Die Frage jedoch, ob ein Arbeiterstaat überhaupt Abkommen mit imperialistischen, darunter auch faschistischen, Staaten schließen darf, und wenn ja, unter welchen Bedingungen, diese Frage hat heute, wenn man sie abstrakt stellt, jegliche Bedeutung verloren. Es geht nicht um einen Arbeiterstaat im Allgemeinen, sondern um einen degenerierten und verfaulenden Arbeiterstaat. Die Natur eines Abkommens, sein Ziel und seine Grenzen, hängen unmittelbar davon ab, wer das Abkommen eingeht. Die Regierung Lenins war gezwungen, in Brest-Litowsk mit den Hohenzollern ein zeitlich begrenztes Abkommen zu schließen – zur Rettung der Revolution. Die Regierung Stalins kann Verträge nur im Interesse der herrschenden Kreml-Clique und zum Schaden der Interessen des internationalen Proletariats unterzeichnen. Die Abkommen des Kreml mit den,»Demokratien« bedeuteten für die entsprechenden Sektionen der Komintern Verzicht auf Klassenkampf, Erdrosseln revolutionärer Organisationen, Unterstützung des Sozialpatriotismus und, als Resultat, den Zusammenbruch der spanischen Revolution und die Sabotage des Klassenkampfs des französischen Proletariats. Das Abkommen mit Tschiang Kai-schek bedeutete die sofortige Liquidierung der revolutionären Bauernbewegung, den Verzicht auf die letzten Reste an Selbständigkeit der Kommunistischen Partei, die offizielle Ersetzung des Marxismus durch die Lehre Sun Yat-Sens. Das Teilabkommen mit Polen bedeutete die Zerstörung der polnischen kommunistischen Partei und die Beseitigung ihrer Führung. Jedes Abkommen der Kreml-Clique mit einer ausländischen Bourgeoisie richtet sich sofort sowohl gegen das Proletariat des Landes, mit dem der Vertrag geschlossen wird, wie gegen das Proletariat der UdSSR. Die bonapartistische Kreml-Bande kann nur noch überleben, indem sie, wo sie nur kann, das Proletariat schwächt, demoralisiert und unterdrückt.

In Großbritannien propagiert die Komintern gegenwärtig die Bildung einer »Volksfront« unter Einschluss der Liberalen. Auf den ersten Blick erscheint diese Politik völlig unverständlich. Die Labour Party ist eine mächtige Organisation. Man kann leicht verstehen, wenn die sozialpatriotische Komintern sich um Annäherung bemüht. Dagegen stellen die Liberalen eine völlig kompromittierte und politisch zweitrangige Größe dar.

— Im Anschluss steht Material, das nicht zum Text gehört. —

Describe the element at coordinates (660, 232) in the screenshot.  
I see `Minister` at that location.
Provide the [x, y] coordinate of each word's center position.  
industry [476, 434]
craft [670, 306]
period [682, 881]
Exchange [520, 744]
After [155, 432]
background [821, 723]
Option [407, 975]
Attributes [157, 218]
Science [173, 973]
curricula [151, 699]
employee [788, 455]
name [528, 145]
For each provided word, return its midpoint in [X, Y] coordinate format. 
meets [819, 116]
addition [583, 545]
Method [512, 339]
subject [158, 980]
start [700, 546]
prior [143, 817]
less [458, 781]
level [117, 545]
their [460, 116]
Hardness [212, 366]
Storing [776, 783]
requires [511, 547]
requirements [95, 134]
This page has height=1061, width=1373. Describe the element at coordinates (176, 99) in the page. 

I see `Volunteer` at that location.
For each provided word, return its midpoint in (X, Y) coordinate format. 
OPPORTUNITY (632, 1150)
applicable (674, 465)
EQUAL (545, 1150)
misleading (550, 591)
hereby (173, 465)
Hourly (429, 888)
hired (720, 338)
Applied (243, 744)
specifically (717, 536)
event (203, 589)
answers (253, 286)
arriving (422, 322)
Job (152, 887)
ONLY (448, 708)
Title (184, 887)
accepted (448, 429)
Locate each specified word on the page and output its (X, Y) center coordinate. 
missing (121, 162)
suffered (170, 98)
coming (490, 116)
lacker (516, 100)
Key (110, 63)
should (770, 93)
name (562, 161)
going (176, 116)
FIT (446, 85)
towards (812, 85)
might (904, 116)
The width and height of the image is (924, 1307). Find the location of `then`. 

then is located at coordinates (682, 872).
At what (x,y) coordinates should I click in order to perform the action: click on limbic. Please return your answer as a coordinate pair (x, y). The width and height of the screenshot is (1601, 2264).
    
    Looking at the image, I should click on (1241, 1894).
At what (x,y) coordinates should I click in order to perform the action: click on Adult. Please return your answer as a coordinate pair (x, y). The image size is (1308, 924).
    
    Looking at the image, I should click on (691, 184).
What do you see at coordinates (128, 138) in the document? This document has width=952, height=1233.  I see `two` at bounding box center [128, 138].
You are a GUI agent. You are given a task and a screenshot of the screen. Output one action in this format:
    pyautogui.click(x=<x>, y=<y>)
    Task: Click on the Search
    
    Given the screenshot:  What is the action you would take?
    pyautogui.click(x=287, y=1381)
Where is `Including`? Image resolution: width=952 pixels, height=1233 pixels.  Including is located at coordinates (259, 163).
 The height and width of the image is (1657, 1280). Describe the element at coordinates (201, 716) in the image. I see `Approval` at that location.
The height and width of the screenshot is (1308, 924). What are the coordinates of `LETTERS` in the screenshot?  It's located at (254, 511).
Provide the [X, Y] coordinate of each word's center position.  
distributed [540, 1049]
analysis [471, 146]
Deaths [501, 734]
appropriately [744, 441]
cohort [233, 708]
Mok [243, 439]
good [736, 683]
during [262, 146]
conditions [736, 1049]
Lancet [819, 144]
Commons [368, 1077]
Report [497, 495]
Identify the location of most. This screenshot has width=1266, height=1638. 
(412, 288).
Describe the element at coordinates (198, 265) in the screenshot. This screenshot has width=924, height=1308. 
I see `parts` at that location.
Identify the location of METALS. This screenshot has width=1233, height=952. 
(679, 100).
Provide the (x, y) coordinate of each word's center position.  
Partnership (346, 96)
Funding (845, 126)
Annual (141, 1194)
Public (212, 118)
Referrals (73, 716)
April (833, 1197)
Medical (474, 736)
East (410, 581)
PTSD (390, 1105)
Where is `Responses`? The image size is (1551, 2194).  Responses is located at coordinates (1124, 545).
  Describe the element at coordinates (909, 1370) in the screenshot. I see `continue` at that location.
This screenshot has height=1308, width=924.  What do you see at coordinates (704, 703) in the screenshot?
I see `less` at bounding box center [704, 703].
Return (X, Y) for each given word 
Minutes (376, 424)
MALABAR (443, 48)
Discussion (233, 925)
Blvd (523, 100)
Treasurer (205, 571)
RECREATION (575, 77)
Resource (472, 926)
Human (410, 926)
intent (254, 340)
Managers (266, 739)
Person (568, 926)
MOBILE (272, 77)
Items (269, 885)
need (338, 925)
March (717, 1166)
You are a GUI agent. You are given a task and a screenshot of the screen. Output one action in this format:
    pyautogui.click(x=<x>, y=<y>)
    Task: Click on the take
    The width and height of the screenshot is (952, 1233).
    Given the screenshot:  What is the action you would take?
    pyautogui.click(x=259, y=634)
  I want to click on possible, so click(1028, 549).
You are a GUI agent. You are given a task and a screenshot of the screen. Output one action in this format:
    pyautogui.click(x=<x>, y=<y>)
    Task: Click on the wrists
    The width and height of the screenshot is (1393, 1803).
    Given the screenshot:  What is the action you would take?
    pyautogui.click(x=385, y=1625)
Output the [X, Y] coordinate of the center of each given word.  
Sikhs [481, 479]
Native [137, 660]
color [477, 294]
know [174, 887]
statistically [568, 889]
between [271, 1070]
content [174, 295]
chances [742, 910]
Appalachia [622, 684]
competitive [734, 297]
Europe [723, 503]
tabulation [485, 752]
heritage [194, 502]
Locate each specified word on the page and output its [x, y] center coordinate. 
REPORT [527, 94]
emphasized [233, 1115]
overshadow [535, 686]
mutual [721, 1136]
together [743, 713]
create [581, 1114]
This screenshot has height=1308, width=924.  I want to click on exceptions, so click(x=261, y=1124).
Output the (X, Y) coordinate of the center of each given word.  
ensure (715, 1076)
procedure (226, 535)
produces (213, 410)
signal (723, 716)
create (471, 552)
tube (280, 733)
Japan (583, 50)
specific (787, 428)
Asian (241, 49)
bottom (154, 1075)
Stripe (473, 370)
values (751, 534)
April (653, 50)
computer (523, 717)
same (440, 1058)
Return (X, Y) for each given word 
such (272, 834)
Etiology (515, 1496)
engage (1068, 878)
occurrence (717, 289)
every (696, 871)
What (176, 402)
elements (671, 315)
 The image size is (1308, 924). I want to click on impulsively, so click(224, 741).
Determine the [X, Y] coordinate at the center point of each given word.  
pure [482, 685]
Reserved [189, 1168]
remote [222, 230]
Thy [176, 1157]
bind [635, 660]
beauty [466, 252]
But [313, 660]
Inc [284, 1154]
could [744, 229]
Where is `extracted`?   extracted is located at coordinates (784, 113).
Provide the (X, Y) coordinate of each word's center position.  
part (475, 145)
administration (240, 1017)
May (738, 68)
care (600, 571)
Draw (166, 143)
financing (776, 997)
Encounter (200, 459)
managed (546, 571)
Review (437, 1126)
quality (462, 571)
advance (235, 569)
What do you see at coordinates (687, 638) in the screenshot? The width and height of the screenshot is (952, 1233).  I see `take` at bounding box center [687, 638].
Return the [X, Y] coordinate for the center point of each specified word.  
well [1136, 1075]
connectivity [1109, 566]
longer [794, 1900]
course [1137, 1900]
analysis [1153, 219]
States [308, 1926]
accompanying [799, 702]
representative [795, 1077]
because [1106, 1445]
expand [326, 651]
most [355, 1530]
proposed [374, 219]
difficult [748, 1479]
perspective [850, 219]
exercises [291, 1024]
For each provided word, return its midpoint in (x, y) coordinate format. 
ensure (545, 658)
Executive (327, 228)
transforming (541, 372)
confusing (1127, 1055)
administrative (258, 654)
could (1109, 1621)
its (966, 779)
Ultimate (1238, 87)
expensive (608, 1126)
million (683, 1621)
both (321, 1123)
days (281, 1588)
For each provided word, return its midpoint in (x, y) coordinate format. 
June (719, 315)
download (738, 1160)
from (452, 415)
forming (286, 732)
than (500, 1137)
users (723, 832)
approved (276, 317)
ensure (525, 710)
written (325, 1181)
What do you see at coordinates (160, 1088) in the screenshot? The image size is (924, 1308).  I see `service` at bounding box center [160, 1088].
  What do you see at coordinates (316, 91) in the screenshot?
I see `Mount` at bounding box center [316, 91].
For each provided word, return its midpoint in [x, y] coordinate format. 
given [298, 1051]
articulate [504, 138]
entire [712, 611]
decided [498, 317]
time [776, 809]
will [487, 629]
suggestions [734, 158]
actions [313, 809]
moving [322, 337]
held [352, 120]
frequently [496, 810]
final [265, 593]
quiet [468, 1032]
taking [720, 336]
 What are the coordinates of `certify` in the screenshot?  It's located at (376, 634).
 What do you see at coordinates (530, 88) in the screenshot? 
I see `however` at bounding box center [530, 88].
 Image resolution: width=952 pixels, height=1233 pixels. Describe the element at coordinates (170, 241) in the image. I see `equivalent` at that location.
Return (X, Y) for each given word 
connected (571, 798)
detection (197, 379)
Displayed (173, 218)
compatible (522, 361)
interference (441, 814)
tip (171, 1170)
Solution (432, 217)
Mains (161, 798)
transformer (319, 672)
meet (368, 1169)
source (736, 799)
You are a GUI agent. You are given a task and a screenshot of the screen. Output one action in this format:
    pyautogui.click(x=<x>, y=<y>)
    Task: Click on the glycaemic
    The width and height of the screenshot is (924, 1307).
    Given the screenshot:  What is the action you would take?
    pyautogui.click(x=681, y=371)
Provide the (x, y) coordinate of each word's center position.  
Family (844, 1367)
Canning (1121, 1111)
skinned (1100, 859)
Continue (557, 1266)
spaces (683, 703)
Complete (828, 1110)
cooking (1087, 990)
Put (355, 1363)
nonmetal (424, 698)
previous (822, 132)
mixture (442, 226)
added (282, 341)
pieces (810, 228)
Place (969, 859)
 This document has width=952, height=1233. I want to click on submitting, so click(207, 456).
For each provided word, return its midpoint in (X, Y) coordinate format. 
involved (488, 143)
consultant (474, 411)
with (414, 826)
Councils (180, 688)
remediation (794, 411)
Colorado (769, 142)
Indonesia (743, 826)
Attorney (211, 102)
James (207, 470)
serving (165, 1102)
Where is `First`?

Außerdem sind sie in mehrere Gruppen gespalten. Im Kampf um politischen Einfluss weist Labour natürlich jeden Gedanken an einen Block mit den Liberalen zurück, weil sie sich nicht mit Wundbrand infizieren wollten. Sie wehren sich – durch Ausschlüsse – ziemlich energisch gegen die Idee einer »Volksfront«. Warum beschränkt sich dann die Komintern nicht darauf, für eine Zusammenarbeit mit Labour zu kämpfen? Warum fordert sie stattdessen unablässig den Einschluss der liberalen Schatten der Vergangenheit in die Einheitsfront? Des Rätsels Lösung liegt darin, dass die Politik der Labour Party dem Kreml viel zu radikal ist. Ein Bündnis der Kommunisten mit den Labour-Leuten könnte eine antiimperialistische Tönung annehmen und würde damit eine Annäherung zwischen Moskau und London erschweren. Die Beteiligung der Liberalen an einer »Volksfront« bedeutete direkte und unmittelbare Zensur der Politik der Labour Party durch den Imperialismus. Unter dem Deckmantel dieser Zensur könnte Stalin dem britischen Imperialismus alle notwendigen Dienste erweisen.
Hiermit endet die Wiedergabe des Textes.